Segment Start: Dataset extract
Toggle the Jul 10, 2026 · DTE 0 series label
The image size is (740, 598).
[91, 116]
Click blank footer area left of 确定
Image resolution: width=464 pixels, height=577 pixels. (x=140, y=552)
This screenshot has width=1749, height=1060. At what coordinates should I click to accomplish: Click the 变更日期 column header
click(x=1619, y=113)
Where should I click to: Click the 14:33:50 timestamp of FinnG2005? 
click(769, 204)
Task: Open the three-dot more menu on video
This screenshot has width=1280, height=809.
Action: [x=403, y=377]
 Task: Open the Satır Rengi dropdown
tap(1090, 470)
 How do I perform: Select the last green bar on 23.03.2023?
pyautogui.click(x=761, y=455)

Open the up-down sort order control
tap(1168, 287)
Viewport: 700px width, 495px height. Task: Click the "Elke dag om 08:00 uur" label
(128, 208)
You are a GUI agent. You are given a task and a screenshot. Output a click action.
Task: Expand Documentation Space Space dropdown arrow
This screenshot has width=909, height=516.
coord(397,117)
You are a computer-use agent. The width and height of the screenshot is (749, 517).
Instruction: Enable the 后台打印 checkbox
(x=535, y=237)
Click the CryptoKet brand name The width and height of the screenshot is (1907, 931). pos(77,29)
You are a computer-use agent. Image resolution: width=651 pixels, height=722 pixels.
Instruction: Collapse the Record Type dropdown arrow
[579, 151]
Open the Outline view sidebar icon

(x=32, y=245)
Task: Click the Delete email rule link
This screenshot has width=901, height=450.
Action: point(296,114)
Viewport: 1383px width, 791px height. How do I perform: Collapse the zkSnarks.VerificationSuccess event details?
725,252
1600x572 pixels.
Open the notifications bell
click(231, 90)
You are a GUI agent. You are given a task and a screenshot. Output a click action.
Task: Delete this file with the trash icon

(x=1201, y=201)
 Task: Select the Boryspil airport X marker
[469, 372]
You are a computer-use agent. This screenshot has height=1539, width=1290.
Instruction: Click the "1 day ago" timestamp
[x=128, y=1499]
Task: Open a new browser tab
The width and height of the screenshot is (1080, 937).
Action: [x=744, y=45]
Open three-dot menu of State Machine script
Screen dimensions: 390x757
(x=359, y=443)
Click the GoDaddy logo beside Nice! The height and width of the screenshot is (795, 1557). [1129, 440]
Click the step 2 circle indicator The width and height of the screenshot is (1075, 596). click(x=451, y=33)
Segment End: Dataset extract
▶ **What this task involves**
Could I ask you to return the records exactly and in full?

▶ **Output below**
Toggle the Jul 10, 2026 · DTE 0 series label
The image size is (740, 598).
[91, 116]
Click blank footer area left of 确定
Image resolution: width=464 pixels, height=577 pixels. (x=140, y=552)
This screenshot has width=1749, height=1060. At what coordinates should I click to accomplish: Click the 变更日期 column header
click(x=1619, y=113)
Where should I click to: Click the 14:33:50 timestamp of FinnG2005? 
click(769, 204)
Task: Open the three-dot more menu on video
This screenshot has width=1280, height=809.
Action: [x=403, y=377]
 Task: Open the Satır Rengi dropdown
tap(1090, 470)
 How do I perform: Select the last green bar on 23.03.2023?
pyautogui.click(x=761, y=455)

Open the up-down sort order control
tap(1168, 287)
Viewport: 700px width, 495px height. Task: Click the "Elke dag om 08:00 uur" label
(128, 208)
You are a GUI agent. You are given a task and a screenshot. Output a click action.
Task: Expand Documentation Space Space dropdown arrow
This screenshot has width=909, height=516.
coord(397,117)
You are a computer-use agent. The width and height of the screenshot is (749, 517).
Instruction: Enable the 后台打印 checkbox
(x=535, y=237)
Click the CryptoKet brand name The width and height of the screenshot is (1907, 931). pos(77,29)
You are a computer-use agent. Image resolution: width=651 pixels, height=722 pixels.
Instruction: Collapse the Record Type dropdown arrow
[579, 151]
Open the Outline view sidebar icon

(x=32, y=245)
Task: Click the Delete email rule link
This screenshot has width=901, height=450.
Action: point(296,114)
Viewport: 1383px width, 791px height. How do I perform: Collapse the zkSnarks.VerificationSuccess event details?
725,252
1600x572 pixels.
Open the notifications bell
click(231, 90)
You are a GUI agent. You are given a task and a screenshot. Output a click action.
Task: Delete this file with the trash icon

(x=1201, y=201)
 Task: Select the Boryspil airport X marker
[469, 372]
You are a computer-use agent. This screenshot has height=1539, width=1290.
Instruction: Click the "1 day ago" timestamp
[x=128, y=1499]
Task: Open a new browser tab
The width and height of the screenshot is (1080, 937).
Action: [x=744, y=45]
Open three-dot menu of State Machine script
Screen dimensions: 390x757
(x=359, y=443)
Click the GoDaddy logo beside Nice! The height and width of the screenshot is (795, 1557). [1129, 440]
Click the step 2 circle indicator The width and height of the screenshot is (1075, 596). click(x=451, y=33)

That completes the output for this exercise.